The key to the success of the RPA is the structure of the shell that aligns the grid. It had to be electrically insulated and also able to withstand sudden and violent fluctuations in temperature. The researchers used a printable glass-ceramic material that displays these properties, known as Vitrolite.
Vitrolite set the precedent in the early 20th century and is often used in coloured tiles, which have become a common feature in the landscape of Art Deco buildings.
This durable material can also withstand temperatures of up to 800 degrees Celsius without decomposing, whereas the polymer used for the semiconductor RPA begins to melt at 400 degrees Celsius.
Velásquez-García: "When you make such sensors in a clean room, you are not free to design their structure the way you want, but 3D printing breaks through this limitation."
△The figure shows an experiment in which the researchers set up their RPA to characterise it as an ion energy distribution sensor
Rethinking manufacturing
The process of 3D printing ceramics typically involves ceramic powders that are melted into shape with a laser, but this process often leaves the material rough and creates weak spots due to the high heat of the laser.
Instead, researchers at MIT have used vat polymerisation, a process introduced decades ago for additive manufacturing of polymers or resins. In vat polymerisation, three-dimensional structures are built up one layer at a time by repeatedly dipping them into a vat of liquid material, in this case Vitrolite. After each layer has been added, UV light is used to cure the material and the platform is then dipped into the vat again. Each layer is only 100 microns thick (about the diameter of a human hair), enabling the creation of smooth, non-porous, complex ceramic shapes.

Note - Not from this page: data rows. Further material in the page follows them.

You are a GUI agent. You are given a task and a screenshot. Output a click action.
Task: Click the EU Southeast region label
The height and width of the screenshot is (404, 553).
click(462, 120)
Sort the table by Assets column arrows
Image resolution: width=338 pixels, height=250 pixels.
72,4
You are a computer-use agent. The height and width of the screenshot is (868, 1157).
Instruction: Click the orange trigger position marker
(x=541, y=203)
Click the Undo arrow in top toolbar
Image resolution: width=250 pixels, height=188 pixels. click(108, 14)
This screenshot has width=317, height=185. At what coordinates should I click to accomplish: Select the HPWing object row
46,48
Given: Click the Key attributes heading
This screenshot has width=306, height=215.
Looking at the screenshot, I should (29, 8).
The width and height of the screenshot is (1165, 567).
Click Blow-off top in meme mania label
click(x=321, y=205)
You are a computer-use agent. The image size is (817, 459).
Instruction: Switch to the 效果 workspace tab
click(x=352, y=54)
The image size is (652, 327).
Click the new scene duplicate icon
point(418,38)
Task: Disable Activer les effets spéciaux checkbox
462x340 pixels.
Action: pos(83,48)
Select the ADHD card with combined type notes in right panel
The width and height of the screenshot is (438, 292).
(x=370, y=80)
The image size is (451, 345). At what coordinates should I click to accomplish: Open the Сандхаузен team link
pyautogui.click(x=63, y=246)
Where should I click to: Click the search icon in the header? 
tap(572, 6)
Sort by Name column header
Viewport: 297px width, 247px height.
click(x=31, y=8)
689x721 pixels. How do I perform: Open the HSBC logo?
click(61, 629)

In digital fabrication, the objects described in the design documents can be very complex. This precision allowed the researchers to create laser-cut lattices with unique shapes that lined up perfectly when setting up the holes within the RPA shell. This allows more ions to pass through, leading to higher resolution measurements.

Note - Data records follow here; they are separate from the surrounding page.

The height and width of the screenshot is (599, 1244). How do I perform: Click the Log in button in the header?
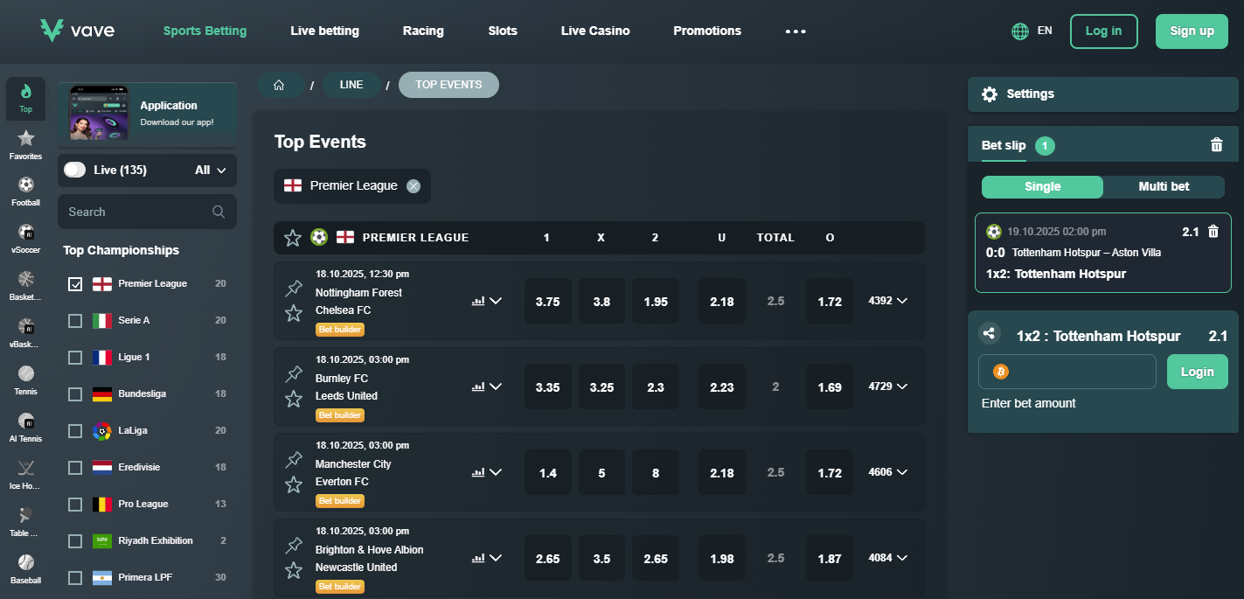pyautogui.click(x=1103, y=31)
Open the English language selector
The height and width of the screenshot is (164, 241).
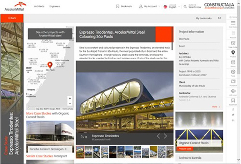pyautogui.click(x=171, y=6)
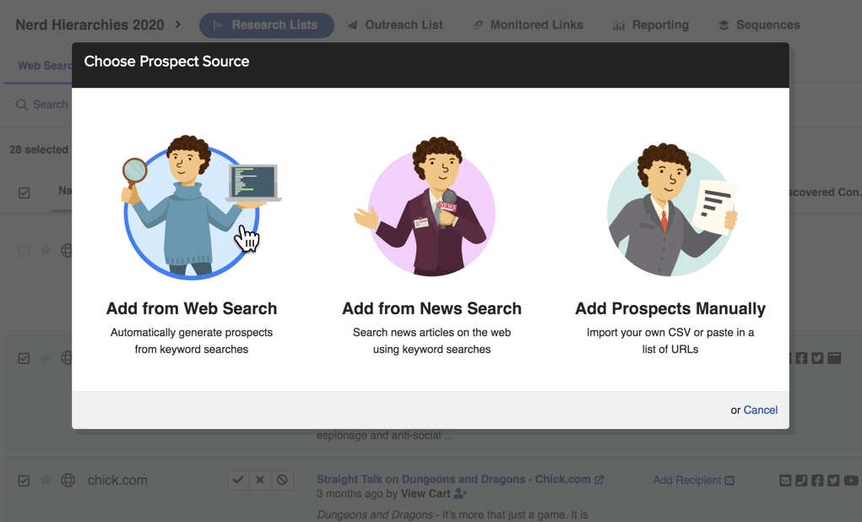The width and height of the screenshot is (862, 522).
Task: Block chick.com using the ban icon
Action: coord(282,480)
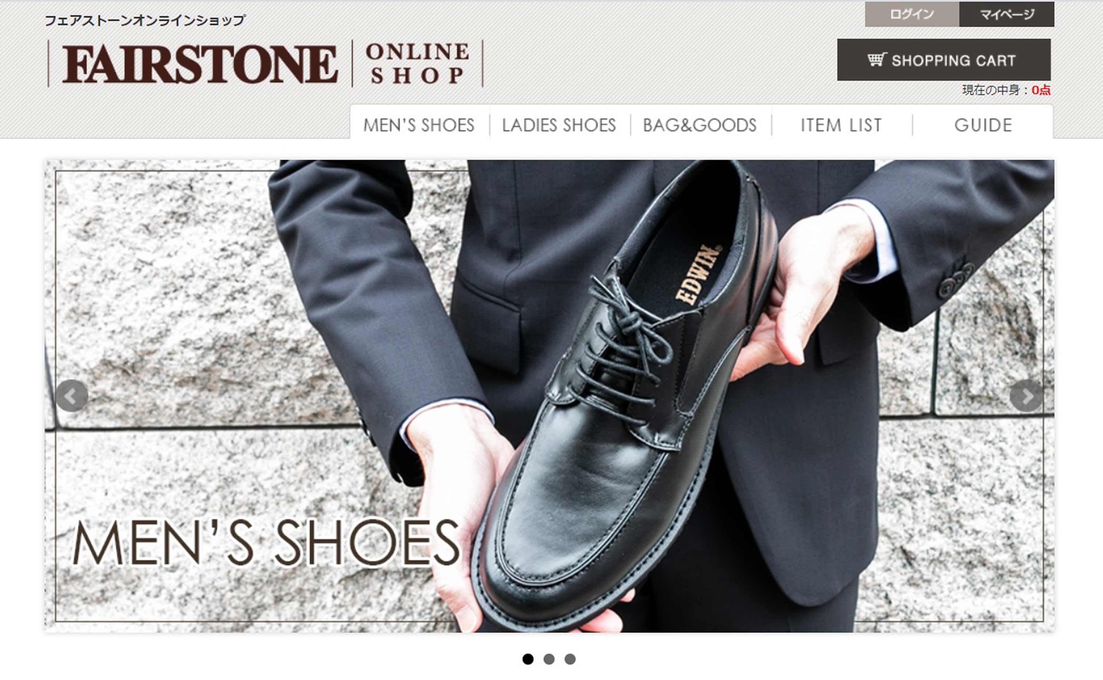Open the BAG&GOODS menu tab
This screenshot has width=1103, height=680.
(x=700, y=125)
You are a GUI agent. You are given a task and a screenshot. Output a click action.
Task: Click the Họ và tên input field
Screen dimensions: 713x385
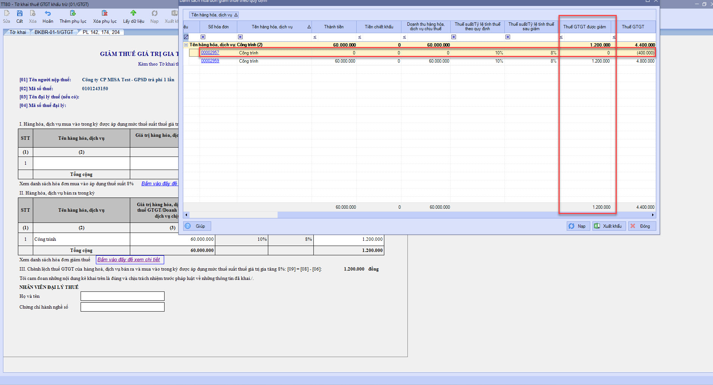coord(122,296)
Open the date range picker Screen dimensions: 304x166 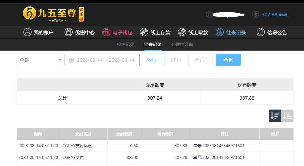click(x=102, y=60)
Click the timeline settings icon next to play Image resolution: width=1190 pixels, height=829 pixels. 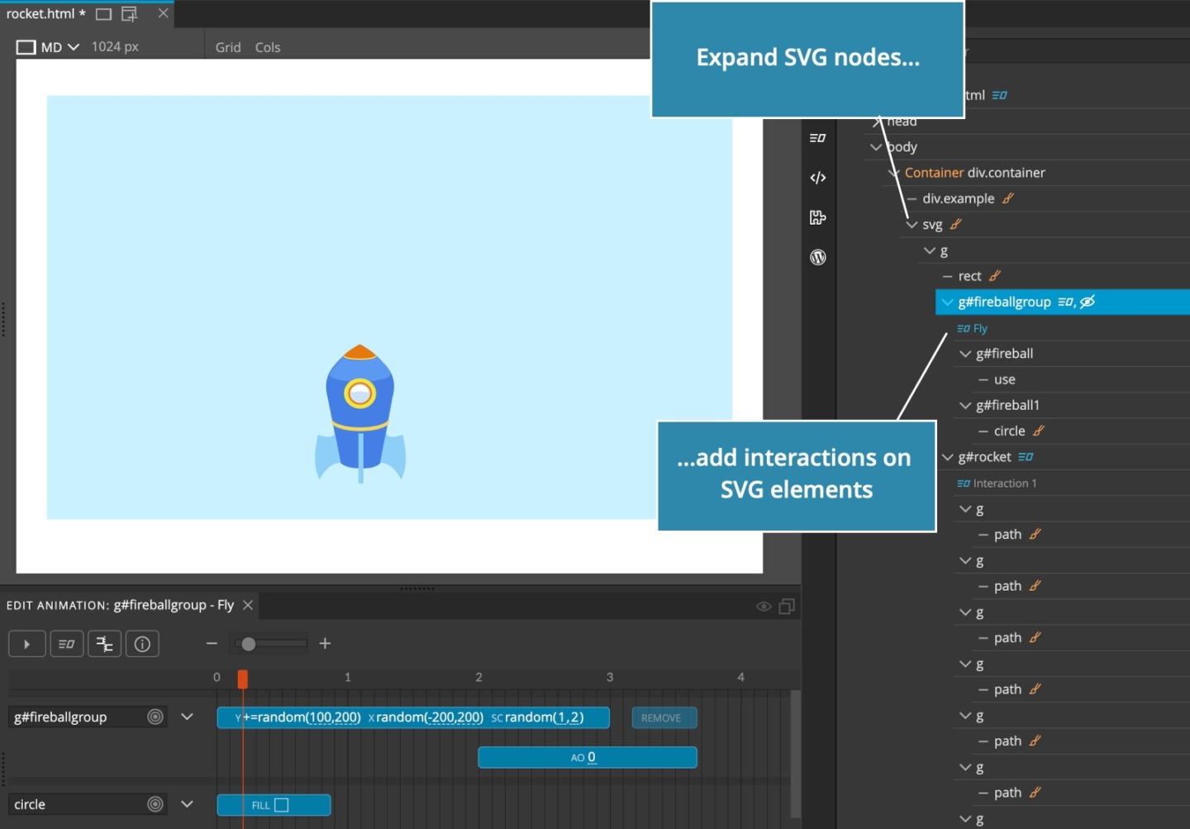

As the sensors are cheap to produce and can be manufactured quickly, the team produced four unique design prototypes.
One of the designs is particularly effective at capturing and measuring a wide range of plasmas, like those encountered by satellites in orbit, while the other is ideally suited to sensing extremely dense and cold plasmas that can typically only be measured with ultra-precise semiconductor devices.
This high precision could enable 3D printed sensors with applications in fusion energy research or supersonic flight, Velásquez-García added, adding that access to rapid prototyping capabilities could even spur more innovation in satellite and spacecraft design.

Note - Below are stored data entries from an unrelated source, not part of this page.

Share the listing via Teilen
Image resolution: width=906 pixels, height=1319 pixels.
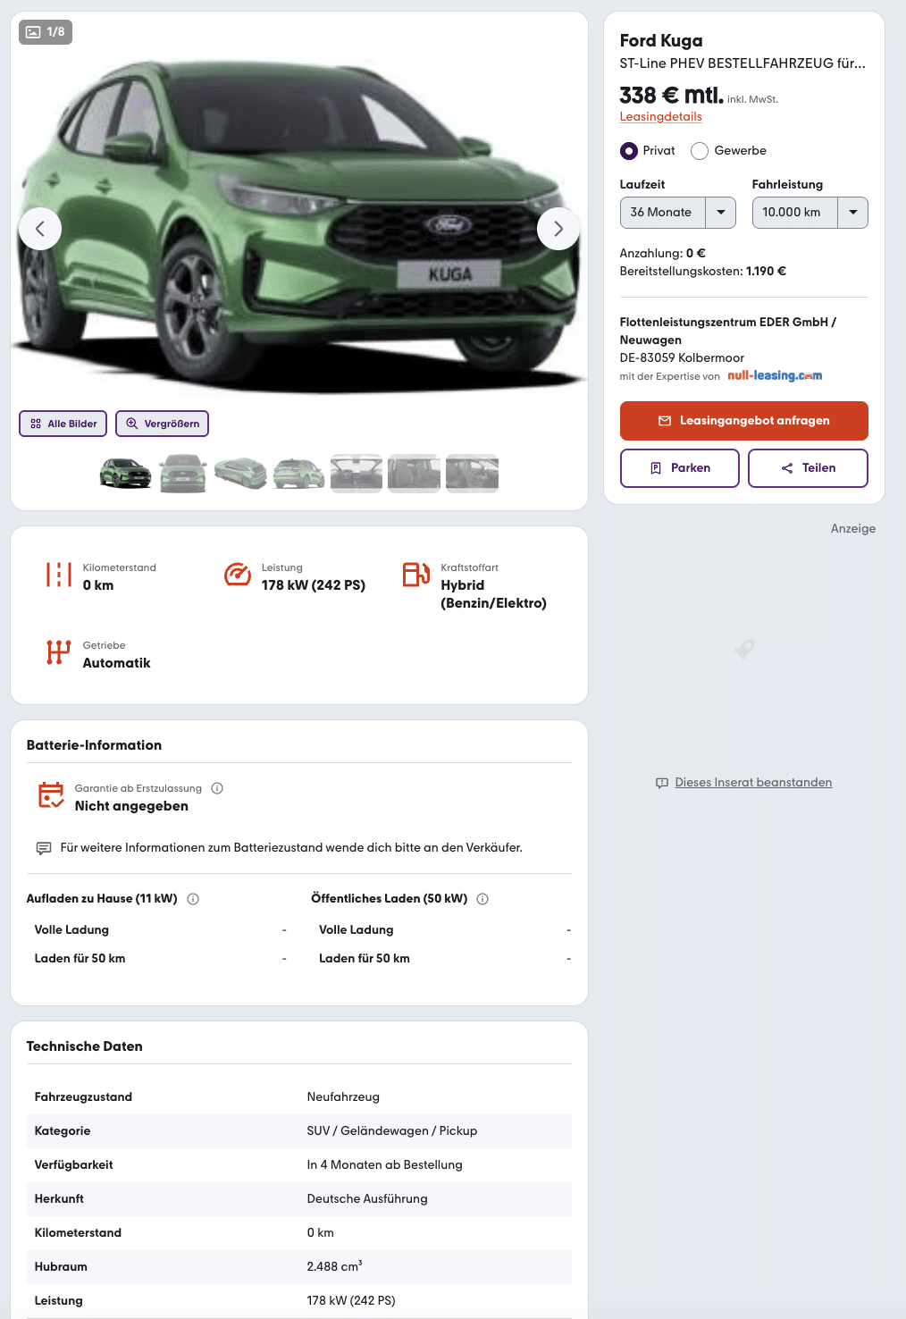point(808,468)
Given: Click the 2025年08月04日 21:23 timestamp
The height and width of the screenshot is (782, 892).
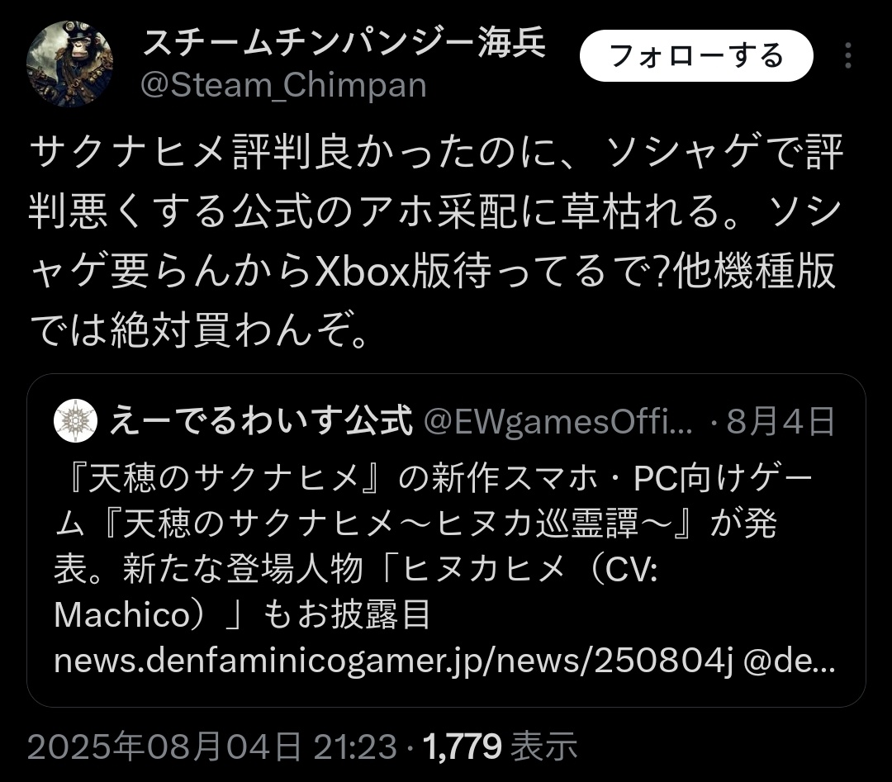Looking at the screenshot, I should pyautogui.click(x=211, y=746).

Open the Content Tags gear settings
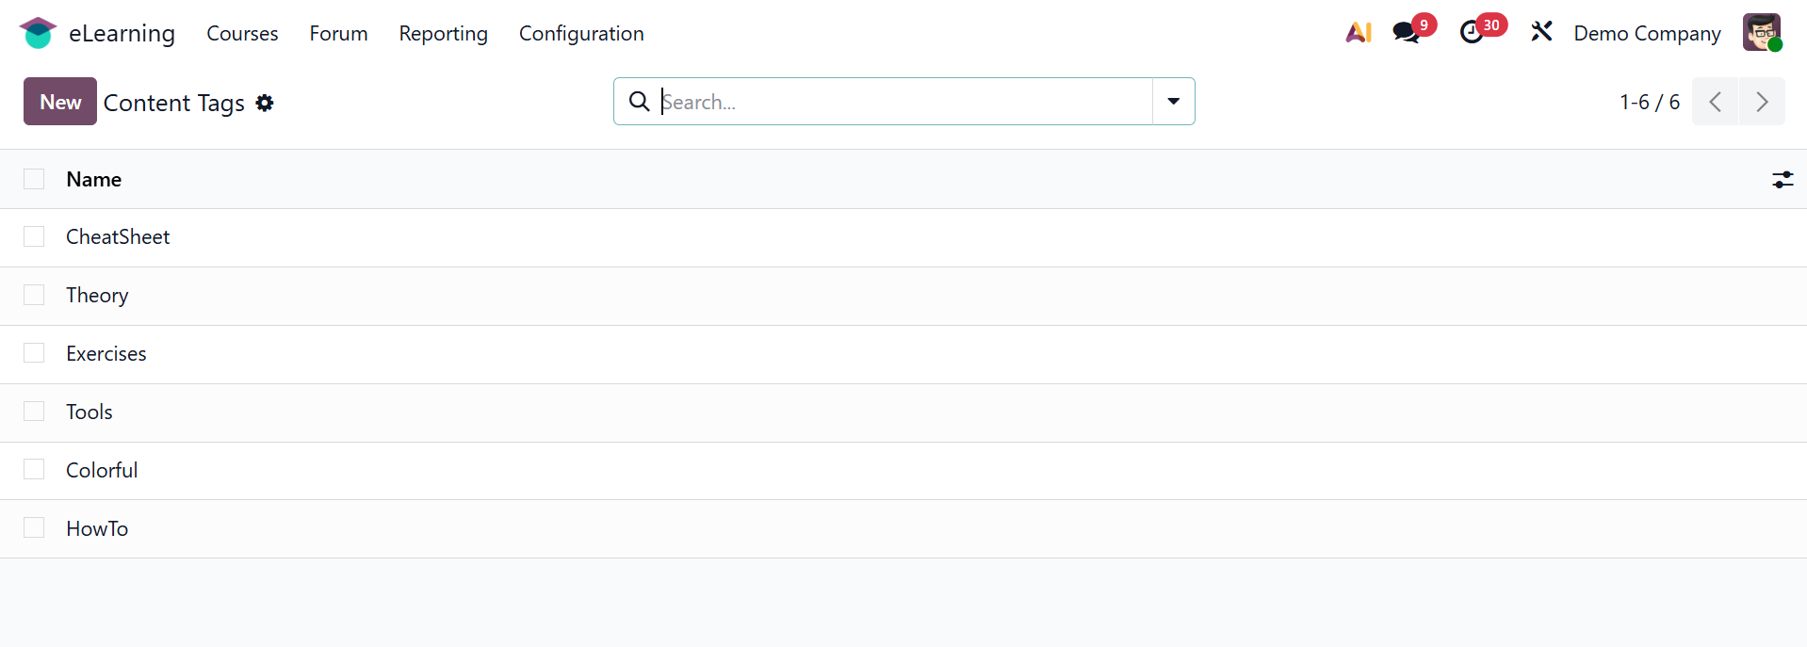click(265, 103)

"If you want to innovate, you need to be able to fail and take risks. 3D printing technology is an indispensable way to make space hardware. I can make space hardware and if it fails, it doesn't matter because I can make a new version very quickly and cheaply and really iterate on the design. It's an ideal design model for researchers," he says.
Although Velásquez-García is pleased with the sensors, in the future he hopes to continue improving the process. Reducing the thickness of the layers or the pixel size in glass-ceramic vat polymerisation could create more accurate and complex hardware. In addition, fully 3D printed sensors would make them compatible with space manufacturing. He also hopes to explore the use of artificial intelligence to optimise the design of sensors for specific use cases, for example by significantly reducing their mass while ensuring they remain structurally sound.